- Directed by: Ralph Murphy
- Screenplay by: Humphrey Pearson Gregory Ratoff
- Produced by: Charles R. Rogers
- Starring: Elissa Landi Adolphe Menjou David Manners Lynne Overman
- Cinematography: Milton R. Krasner
- Production company: Paramount Pictures
- Distributed by: Paramount Pictures
- Release date: June 15, 1934;
- Running time: 71 minutes
- Country: United States
- Language: English

= The Great Flirtation =

1934 film by Ralph Murphy

The Great Flirtation is a 1934 American pre-Code comedy drama film directed by Ralph Murphy and starring Elissa Landi, Adolphe Menjou, David Manners and Lynne Overman. The film was released on June 15, 1934, by Paramount Pictures.
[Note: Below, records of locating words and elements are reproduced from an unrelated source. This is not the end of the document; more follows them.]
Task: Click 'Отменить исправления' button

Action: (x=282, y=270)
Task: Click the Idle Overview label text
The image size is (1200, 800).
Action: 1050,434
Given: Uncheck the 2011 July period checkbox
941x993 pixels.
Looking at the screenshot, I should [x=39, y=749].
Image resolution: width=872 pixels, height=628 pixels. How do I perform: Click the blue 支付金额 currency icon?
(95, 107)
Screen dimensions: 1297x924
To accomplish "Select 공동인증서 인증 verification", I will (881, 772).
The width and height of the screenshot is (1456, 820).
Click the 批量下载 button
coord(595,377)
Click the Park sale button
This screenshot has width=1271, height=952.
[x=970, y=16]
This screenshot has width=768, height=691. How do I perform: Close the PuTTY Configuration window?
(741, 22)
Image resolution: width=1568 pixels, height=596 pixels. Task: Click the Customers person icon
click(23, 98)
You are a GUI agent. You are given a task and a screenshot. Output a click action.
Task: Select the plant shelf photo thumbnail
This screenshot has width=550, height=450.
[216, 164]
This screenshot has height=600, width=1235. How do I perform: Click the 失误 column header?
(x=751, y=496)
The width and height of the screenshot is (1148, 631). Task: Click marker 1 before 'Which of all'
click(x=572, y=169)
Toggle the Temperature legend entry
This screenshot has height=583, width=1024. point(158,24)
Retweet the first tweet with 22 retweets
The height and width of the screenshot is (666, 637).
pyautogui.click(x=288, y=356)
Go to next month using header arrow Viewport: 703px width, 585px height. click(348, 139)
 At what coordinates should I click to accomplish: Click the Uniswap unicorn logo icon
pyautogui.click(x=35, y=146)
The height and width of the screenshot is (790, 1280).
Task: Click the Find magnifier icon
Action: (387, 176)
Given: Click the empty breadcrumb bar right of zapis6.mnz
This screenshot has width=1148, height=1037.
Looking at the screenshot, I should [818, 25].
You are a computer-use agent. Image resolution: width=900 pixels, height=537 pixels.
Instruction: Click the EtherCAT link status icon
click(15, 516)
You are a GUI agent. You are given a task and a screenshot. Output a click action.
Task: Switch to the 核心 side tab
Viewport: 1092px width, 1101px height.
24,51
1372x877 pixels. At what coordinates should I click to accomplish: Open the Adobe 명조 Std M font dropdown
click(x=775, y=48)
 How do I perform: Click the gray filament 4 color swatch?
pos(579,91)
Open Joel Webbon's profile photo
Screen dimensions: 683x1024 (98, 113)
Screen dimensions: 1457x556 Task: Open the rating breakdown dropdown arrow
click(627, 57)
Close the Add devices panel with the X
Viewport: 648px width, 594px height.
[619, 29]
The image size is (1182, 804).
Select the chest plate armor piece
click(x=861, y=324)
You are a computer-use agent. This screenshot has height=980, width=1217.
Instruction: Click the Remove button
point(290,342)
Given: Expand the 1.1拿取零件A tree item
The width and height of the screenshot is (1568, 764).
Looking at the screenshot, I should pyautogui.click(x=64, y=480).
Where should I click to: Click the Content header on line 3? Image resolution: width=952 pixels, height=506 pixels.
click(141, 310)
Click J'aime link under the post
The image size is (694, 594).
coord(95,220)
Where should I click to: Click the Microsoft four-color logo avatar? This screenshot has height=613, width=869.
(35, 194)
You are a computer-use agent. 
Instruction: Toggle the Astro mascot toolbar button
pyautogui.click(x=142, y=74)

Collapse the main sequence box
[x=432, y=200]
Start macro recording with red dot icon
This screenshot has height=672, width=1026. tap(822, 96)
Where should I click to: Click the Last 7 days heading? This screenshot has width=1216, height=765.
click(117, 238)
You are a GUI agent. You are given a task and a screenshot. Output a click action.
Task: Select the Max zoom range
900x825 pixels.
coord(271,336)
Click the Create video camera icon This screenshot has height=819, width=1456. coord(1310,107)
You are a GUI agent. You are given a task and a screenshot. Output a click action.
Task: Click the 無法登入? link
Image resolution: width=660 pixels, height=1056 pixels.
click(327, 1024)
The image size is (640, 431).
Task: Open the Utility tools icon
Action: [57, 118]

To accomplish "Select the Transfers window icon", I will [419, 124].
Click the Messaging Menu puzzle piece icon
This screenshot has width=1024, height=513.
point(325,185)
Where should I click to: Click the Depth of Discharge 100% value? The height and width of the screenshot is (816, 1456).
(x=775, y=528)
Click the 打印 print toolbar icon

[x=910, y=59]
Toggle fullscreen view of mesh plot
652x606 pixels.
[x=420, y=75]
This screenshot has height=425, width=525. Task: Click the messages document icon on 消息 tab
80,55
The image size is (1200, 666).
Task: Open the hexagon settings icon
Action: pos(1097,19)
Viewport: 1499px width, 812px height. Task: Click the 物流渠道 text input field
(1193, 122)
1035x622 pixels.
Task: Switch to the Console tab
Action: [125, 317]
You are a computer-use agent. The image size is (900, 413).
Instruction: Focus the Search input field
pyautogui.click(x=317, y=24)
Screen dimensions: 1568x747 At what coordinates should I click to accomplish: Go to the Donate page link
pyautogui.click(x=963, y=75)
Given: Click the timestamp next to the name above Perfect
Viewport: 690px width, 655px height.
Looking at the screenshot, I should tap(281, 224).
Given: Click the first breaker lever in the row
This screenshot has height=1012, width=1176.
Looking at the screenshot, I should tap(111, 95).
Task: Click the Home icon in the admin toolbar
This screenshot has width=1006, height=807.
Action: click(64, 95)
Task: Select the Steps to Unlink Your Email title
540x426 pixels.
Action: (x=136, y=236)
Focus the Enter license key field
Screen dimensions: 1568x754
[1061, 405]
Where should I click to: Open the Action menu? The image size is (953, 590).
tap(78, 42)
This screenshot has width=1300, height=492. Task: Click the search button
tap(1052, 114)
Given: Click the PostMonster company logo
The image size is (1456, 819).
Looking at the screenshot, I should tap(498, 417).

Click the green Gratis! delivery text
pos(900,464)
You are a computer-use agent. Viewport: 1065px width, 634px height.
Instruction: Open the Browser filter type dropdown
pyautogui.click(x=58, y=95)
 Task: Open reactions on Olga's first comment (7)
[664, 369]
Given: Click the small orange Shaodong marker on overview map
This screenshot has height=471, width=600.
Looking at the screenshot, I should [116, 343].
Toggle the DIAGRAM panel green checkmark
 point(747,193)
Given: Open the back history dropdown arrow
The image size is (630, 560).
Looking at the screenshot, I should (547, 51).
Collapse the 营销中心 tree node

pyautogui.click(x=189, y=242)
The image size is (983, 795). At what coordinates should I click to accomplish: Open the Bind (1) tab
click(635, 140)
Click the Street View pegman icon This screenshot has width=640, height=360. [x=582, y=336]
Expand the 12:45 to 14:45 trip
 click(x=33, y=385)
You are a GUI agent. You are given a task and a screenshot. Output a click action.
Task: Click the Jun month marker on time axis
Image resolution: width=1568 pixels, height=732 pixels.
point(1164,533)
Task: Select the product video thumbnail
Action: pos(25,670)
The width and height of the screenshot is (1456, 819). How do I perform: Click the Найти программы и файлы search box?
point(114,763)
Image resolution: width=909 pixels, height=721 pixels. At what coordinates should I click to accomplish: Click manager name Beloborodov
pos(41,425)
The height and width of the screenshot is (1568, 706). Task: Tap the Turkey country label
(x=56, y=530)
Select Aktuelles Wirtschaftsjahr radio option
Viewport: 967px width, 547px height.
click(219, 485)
It was based on an unpublished story I Love an Actress by Gregory Ratoff and adapted by Humphrey Pearson.

==Plot==
In Budapest Stephan Karpath is an egotistical but celebrated stage actor, whose lover Zita Marishka is an aspiring actress. When she is cast alongside him in a play he jealously has her fired. In a huff she departs for New York City, but he accompanies her and they are married on the ship going over. However, in American nobody has heard of Stephan and he finds it difficult to find work. His wife hits on the idea of passing herself off as a famous, but unmarried, Russian actress and is cast in the lead of a Broadway play. She manages to get Stephan work playing opposite her, but to his chagrin she is pursued romantically by several men including the producer and the playwright Larry Kenyon. When it dawns on Stephan that she really loves Larry, in whose work she has become a great actress, he pretends to return to Budapest but really goes to North Dakota.

== Cast ==
- Elissa Landi as Zita Marishka
- Adolphe Menjou as Stephan Karpath
- David Manners as Larry Kenyon
- Lynne Overman as Joe Lang
- Raymond Walburn as Henry Morgan
- Adrian Rosley as Mikos
- Paul Porcasi as Herr Direktor
- George Baxter as Arpad
- Judith Vosselli as Queen in Play
- Akim Tamiroff as Paul Wengler
- Vernon Steele as Bigelow

==Bibliography==
- Dooley, Roger. From Scarface to Scarlett: American Films in the 1930s. Harcourt Brace Jovanovich, 1984.